* [Data for this task]
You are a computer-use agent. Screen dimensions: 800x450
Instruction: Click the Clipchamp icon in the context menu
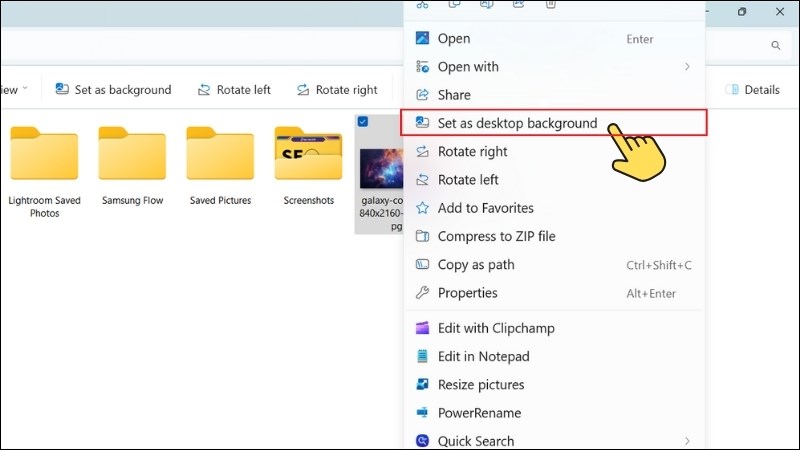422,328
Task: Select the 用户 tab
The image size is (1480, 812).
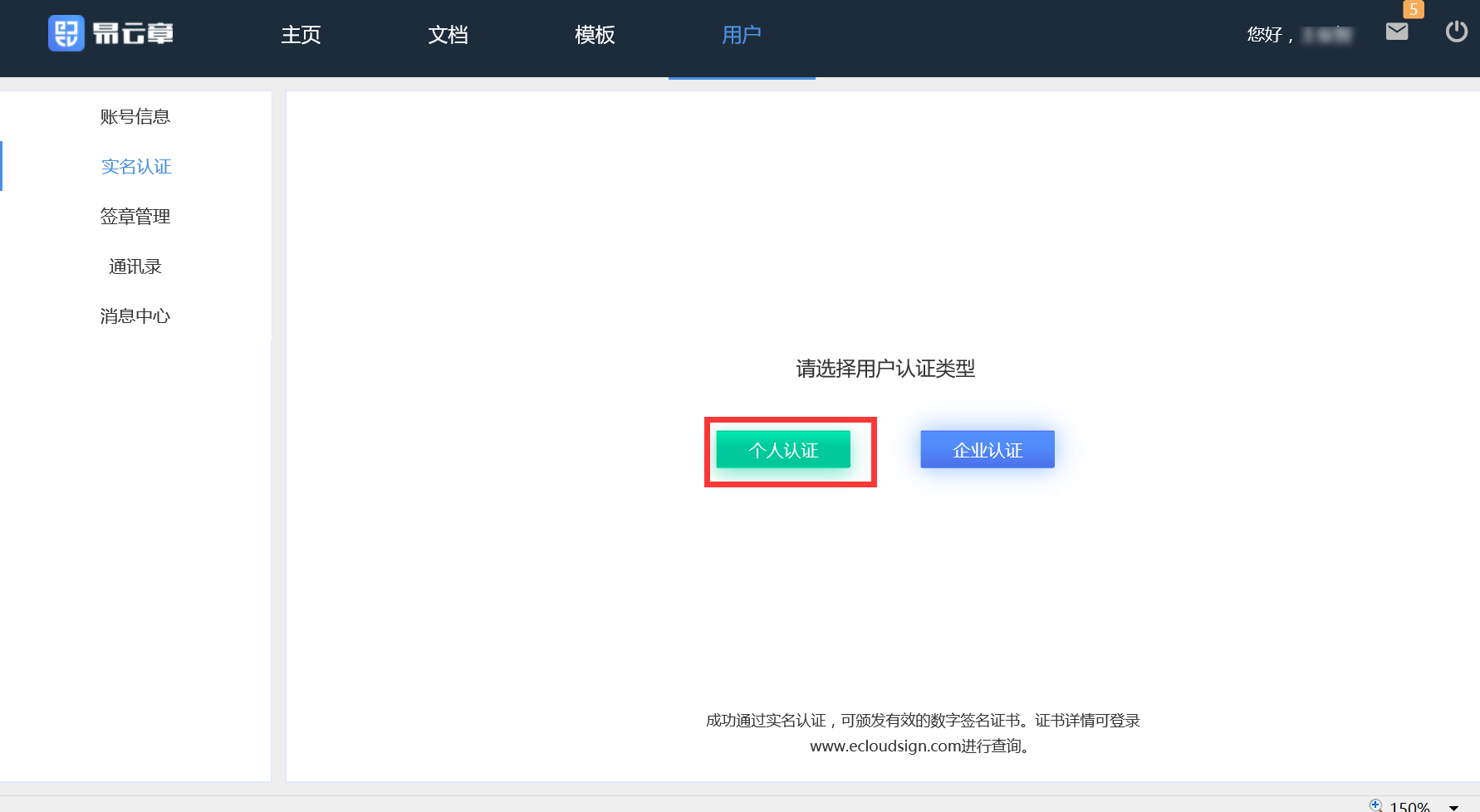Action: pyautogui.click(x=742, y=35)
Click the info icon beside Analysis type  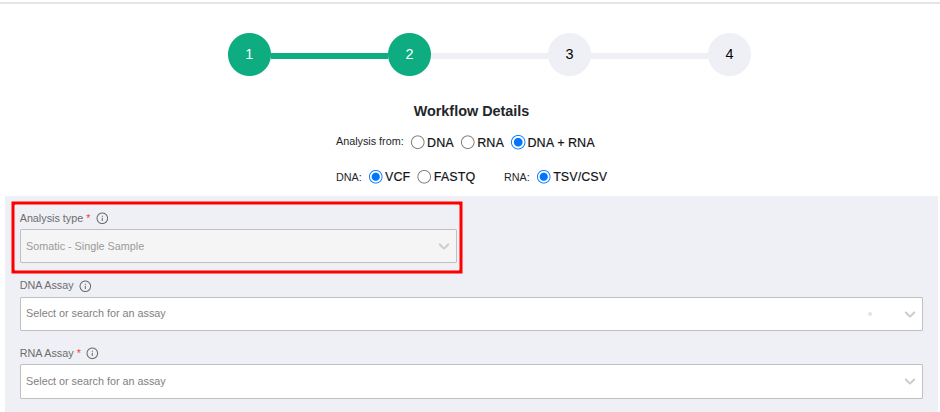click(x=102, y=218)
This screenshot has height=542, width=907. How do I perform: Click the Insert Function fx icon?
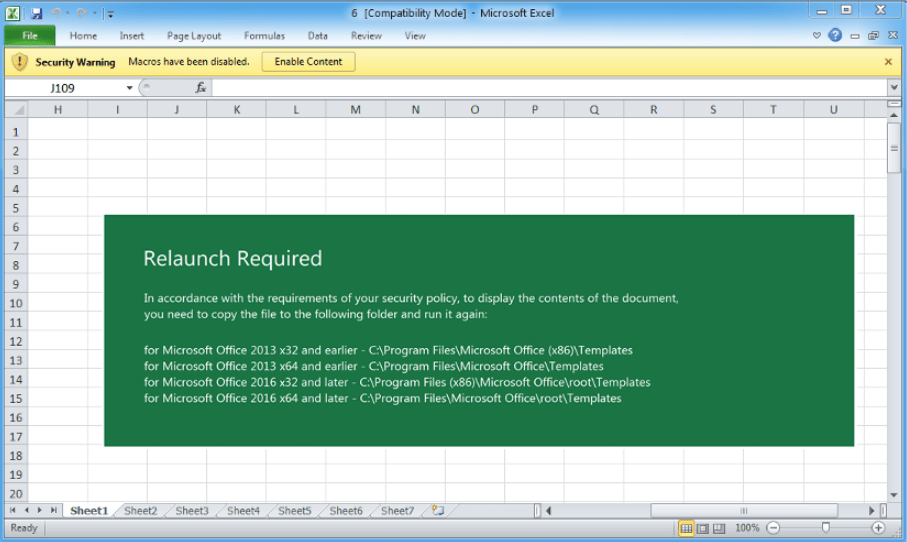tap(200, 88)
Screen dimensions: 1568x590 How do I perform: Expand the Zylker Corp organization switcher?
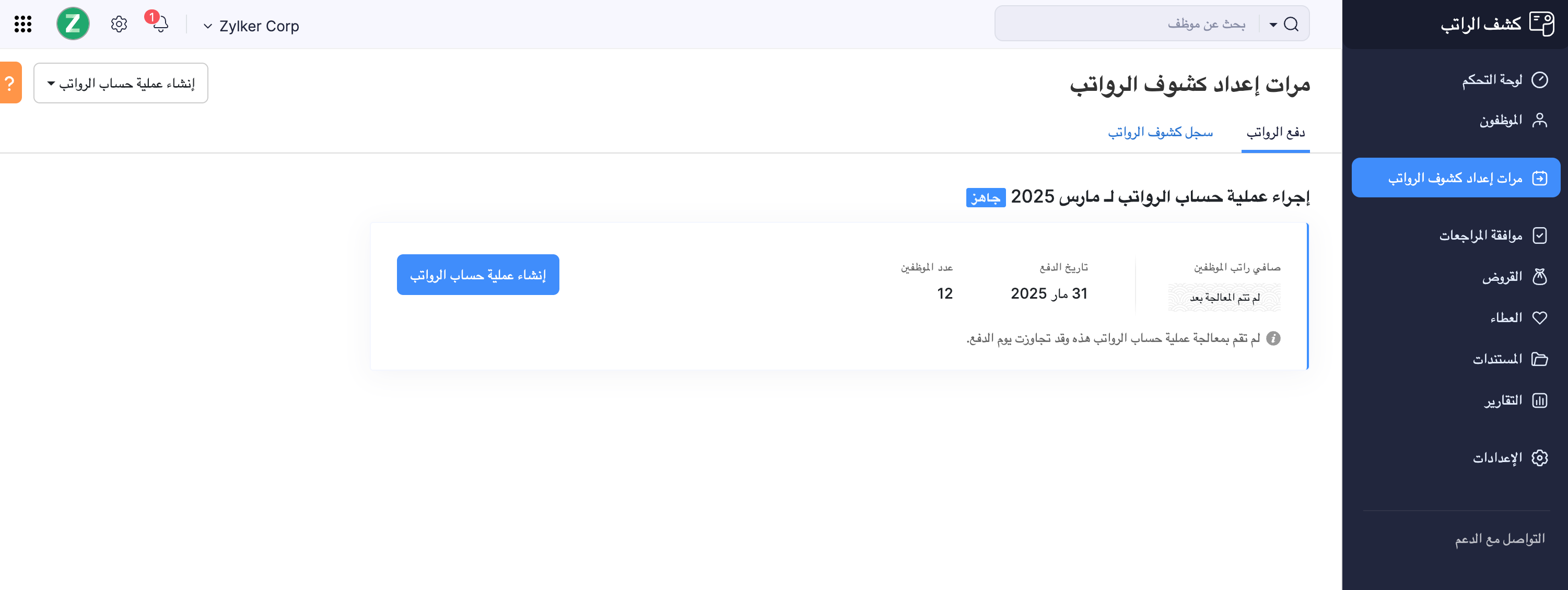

* [Requirements] Please rescale the data from the line containing "This screenshot has" through the end of the data, inclusive. Repeat only those lines with the requests unchanged, multiply every coordinate in the answers by 1.1, round each result to a whole number with halves rounded up, and leave the pictures out.

* [The answer]
This screenshot has height=542, width=907. How do I perform: Click the Insert Function fx icon?
tap(220, 97)
Screen dimensions: 1568x590 How do I perform: Expand the Zylker Corp organization switcher?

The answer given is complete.